Mark Gardner, an insolvency and debt collection expert and partner within Darlington law firm Latimer Hinks said some businesses in the region were stalling payment for more than 100 days and the number of otherwise sound businesses going bust as a result of poor cashflow had increased markedly.
"People are only now starting to tackle it, but it’s the old story of bolting the door after the horse has done a runner.
"If you’re selling to other businesses you’d normally expect to give 30 days credit and stretch it to a month and half or 60 days - now in 60 days you can be dead."
The firm, which is organising a seminar highlighting credit control for clients later this autumn, has also launched an advice page on its website.
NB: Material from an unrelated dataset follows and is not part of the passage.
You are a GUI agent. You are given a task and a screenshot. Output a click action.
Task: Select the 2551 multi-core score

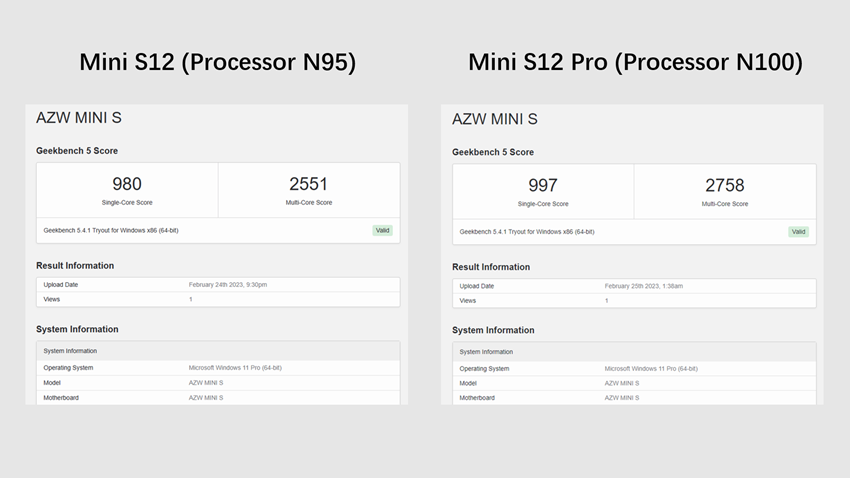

But Mr Gardner said he fully expected to see the pile of administration files on his desk increase as more firms went under. The construction industry and pub sector were the most vulnerable.
"When you start to get big companies going down, it’s like a surf wave that takes three or four weeks to go down the food chain," he said, referring to recent collapses in the financial market.
More worrying, he said was the necessity for firms to work with new clients as traditional business dried up.
"It’s a sign of the times that people will work for those that they never have before," he said, but he warned that it was important to make sure you knew who you were dealing with.
He said as income fell, many companies were beginning to trawl through debtors lists which had revealed some nasty surprises.
"One of my clients was owed money from the end of 2007 and by the time I got involved, the client had gone into administration."
He said credit control was ‘too important to be left to the office junior on a Friday afternoon" and warned that the credit crunch was having a fundamental impact on customer relationships that needed to be flagged with staff who had no previous experience of a bear market.
"We have sat down with our junior staff here and said ‘this is what a recession is all about’."